Lorenzin: Ritardi inaccettabili, ma poche speranze per ricorsi Ema

Roma, 2 febbraio – Doveroso essere chiari: le possibilità che i ricorsi italiani vengano accolti in sede europea, riaprendo così la partita dell’assegnazione delle sede Ema e rimettendo in pista Milano, “non sono molte”.

A riconoscerlo, in un’intervista concessa ieri a Sanità 24, nella quale traccia li bilancio dei suoi cinque anni alla guida del dicastero, è la ministra della Salute Beatrice Lorenzin (nella foto).

“Conosciamo le procedure di Bruxelles e sappiamo come sia difficile smontare un’operazione del genere” ha dichiarato Lorenzin, candidata alle prossime elezioni con la sua lista  Civica popolare (con la quale corre nel collegio uninominale di Modena).

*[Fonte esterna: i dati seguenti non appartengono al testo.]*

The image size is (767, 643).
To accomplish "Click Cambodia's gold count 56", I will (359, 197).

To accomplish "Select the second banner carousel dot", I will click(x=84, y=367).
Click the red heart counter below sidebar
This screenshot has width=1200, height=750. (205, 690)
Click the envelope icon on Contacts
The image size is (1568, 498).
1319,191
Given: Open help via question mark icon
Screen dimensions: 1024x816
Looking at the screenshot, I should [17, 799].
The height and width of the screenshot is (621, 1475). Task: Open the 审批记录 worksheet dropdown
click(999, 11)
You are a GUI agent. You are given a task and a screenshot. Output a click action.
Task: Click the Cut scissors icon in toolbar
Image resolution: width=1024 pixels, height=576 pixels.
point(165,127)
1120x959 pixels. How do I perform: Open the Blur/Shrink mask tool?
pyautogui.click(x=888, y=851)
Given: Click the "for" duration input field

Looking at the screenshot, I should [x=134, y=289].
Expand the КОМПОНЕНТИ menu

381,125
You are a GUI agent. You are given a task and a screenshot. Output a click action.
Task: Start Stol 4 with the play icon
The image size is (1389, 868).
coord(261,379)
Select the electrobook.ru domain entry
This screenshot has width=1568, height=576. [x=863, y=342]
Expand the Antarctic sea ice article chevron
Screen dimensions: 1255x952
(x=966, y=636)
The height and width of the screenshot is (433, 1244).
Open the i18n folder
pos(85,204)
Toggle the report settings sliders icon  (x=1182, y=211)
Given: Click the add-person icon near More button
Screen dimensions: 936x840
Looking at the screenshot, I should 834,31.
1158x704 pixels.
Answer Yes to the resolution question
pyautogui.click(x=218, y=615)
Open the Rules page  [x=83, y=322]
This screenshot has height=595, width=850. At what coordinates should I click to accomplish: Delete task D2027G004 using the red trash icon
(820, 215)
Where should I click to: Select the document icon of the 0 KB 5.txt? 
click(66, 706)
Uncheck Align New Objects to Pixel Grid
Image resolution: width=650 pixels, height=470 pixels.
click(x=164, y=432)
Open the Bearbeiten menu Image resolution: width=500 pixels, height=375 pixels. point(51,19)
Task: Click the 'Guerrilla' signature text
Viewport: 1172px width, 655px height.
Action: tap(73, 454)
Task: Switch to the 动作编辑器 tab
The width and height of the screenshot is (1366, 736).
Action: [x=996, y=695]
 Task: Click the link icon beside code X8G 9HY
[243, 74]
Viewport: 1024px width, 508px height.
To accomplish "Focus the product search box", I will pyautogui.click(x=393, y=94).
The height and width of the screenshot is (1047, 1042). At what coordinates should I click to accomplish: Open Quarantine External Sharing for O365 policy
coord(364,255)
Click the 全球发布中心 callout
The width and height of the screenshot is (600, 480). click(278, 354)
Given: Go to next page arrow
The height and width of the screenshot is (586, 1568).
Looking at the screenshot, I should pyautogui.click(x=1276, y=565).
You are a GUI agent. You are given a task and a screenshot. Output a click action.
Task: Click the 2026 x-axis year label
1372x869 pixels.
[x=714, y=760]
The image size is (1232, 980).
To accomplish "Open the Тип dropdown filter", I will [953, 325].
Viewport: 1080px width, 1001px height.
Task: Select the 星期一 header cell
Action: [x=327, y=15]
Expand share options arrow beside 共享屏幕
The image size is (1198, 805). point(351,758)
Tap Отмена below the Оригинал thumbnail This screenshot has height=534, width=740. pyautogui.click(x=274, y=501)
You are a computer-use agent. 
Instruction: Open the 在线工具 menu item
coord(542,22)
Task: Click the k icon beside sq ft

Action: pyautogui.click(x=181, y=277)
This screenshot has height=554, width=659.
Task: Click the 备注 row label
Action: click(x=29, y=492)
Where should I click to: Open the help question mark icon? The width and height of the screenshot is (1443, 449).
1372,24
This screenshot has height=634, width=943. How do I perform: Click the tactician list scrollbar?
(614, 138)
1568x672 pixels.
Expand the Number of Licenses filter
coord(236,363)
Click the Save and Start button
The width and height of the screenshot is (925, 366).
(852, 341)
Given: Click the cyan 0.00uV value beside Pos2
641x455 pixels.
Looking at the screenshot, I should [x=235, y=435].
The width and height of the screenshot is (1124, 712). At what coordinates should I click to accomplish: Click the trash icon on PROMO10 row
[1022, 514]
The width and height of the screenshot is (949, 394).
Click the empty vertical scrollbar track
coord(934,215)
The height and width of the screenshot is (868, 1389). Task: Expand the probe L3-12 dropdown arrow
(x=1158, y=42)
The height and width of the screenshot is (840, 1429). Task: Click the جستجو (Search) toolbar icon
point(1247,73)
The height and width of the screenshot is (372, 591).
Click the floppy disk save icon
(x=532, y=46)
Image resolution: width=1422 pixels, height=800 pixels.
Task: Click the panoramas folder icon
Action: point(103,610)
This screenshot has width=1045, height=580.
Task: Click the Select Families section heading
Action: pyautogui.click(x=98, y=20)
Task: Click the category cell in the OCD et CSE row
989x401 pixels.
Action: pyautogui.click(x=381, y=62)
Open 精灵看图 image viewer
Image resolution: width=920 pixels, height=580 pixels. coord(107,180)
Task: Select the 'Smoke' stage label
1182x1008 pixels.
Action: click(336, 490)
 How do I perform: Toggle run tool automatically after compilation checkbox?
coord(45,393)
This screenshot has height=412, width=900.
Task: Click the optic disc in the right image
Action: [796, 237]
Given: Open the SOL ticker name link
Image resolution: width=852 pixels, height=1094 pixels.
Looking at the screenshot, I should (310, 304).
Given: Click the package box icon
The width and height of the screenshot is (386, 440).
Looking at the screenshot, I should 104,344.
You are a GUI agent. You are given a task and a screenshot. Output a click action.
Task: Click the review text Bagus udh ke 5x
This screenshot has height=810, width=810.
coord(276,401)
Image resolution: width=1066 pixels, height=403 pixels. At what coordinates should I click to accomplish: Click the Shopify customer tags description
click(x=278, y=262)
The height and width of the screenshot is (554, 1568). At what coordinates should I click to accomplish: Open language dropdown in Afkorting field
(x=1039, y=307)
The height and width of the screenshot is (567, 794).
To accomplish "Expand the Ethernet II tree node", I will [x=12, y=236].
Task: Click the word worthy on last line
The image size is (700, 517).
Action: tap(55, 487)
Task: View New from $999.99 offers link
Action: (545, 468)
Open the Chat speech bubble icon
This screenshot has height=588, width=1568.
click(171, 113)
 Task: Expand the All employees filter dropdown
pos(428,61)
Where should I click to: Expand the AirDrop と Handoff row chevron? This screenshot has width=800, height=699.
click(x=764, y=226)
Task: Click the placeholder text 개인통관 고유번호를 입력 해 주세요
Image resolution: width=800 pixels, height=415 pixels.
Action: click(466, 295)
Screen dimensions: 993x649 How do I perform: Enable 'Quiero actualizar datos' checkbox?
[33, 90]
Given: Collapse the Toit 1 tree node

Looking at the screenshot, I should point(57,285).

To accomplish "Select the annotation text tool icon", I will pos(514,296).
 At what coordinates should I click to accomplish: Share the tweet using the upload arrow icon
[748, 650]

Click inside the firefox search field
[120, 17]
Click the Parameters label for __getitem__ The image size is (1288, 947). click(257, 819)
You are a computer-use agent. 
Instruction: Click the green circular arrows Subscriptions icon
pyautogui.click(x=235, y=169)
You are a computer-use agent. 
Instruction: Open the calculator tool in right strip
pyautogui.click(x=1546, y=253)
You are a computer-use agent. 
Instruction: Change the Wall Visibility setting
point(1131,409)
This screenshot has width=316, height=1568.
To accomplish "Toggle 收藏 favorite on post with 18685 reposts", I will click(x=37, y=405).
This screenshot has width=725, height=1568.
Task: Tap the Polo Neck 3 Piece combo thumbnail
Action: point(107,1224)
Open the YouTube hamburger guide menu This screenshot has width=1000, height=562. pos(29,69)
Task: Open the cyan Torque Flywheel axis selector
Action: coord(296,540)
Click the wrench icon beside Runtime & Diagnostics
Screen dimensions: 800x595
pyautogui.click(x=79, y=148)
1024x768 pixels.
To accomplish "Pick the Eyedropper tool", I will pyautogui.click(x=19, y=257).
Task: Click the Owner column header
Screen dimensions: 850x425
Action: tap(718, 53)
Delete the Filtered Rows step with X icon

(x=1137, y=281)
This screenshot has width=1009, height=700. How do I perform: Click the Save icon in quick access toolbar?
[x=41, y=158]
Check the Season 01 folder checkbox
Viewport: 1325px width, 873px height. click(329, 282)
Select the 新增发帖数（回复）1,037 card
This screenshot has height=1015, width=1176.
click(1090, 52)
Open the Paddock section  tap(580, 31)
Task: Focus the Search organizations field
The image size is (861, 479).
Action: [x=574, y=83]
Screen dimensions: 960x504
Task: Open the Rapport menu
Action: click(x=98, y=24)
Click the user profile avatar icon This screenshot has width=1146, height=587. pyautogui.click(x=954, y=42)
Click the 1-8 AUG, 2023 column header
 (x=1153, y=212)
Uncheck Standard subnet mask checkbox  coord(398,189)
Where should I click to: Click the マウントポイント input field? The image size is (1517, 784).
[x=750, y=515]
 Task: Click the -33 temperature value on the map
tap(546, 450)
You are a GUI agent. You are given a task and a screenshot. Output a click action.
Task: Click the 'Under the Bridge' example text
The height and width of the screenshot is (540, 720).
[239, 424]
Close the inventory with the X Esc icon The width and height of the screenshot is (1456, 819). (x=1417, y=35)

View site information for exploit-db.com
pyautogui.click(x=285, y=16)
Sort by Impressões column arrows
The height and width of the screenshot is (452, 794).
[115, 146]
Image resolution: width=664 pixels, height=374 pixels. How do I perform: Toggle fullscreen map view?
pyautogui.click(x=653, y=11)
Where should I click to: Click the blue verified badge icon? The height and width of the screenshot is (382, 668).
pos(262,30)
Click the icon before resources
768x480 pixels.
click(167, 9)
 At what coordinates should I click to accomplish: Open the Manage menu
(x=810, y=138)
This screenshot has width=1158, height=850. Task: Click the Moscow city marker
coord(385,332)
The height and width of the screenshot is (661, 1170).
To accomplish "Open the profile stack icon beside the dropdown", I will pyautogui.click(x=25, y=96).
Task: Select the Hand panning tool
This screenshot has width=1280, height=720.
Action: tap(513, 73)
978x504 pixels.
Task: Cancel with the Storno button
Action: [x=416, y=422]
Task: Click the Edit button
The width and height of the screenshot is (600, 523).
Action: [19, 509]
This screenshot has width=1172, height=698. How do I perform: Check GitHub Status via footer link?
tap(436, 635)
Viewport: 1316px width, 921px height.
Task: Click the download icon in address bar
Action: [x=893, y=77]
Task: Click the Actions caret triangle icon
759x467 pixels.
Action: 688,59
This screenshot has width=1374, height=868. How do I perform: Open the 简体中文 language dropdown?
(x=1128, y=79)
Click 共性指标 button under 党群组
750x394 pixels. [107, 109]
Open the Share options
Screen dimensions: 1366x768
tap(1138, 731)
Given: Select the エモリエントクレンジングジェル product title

Lorenzin, però insiste sulla gravità degli elementi a carico di Amsterdam, che si è aggiudicata l’assegnazione della sede dell’agenzia regolatoria comunitaria per sorteggio dopo uno strenuo braccio di ferro con Milano, la candidata in possesso del miglior dossier.

Per la ministra, non c’è soltanto “il mancato rispetto dei tempi di consegna dell’immobile, che comunque rischia di compromettere l’operabilità dell’agenzia, ma anche il mancato rispetto dell’offerta economica, di ben 100 euro in più al metro quadrato, con una spesa aggiuntiva per Ema superiore per più di 7.534.000 euro in tre anni. L’Agenzia italiana del farmaco ha sottolineato come questo sia inaccettabile” .

“Questi due elementi costituiscono un fatto grave” sottolinea la titolare della Salute “non solo rispetto all’Italia, ma anche verso tutti gli altri Paesi membri che hanno stabilito delle regole d’ingaggio poi non accettate. Tutto ciò non può passare come se nulla fosse, dal punto di vista giuridico e, soprattutto, da quello politico”.

Sulla questione è intervenuto, sempre ieri, anche il presidene del Veneto Luca Zaia, secondo il quale  serve “un’azione tonica e forte sotto il profilo della legalità” rispetto alla decisione che ha assegnato la nuova sede dell’Ema a Amsterdam, ma occorre anche”insistere sull’Europa affinché prenda una posizione”.
“Quello che sta accadendo è imbarazzante” ha affermato il presidente veneto  a margine della riunione plenaria del Comitato europeo delle Regioni. “Tifo perché l’Ema venga in Italia e venga in Lombardia” ha detto ancora Zaia, per poi sottolineare che  “se i ruoli fossero invertiti,l’Italia sarebbe già stata massacrata. Visto e considerato che ora tocca all’Olanda, è bene che qualcuno vada a dire a questi signori che l’Ema deve arrivare a Milano”.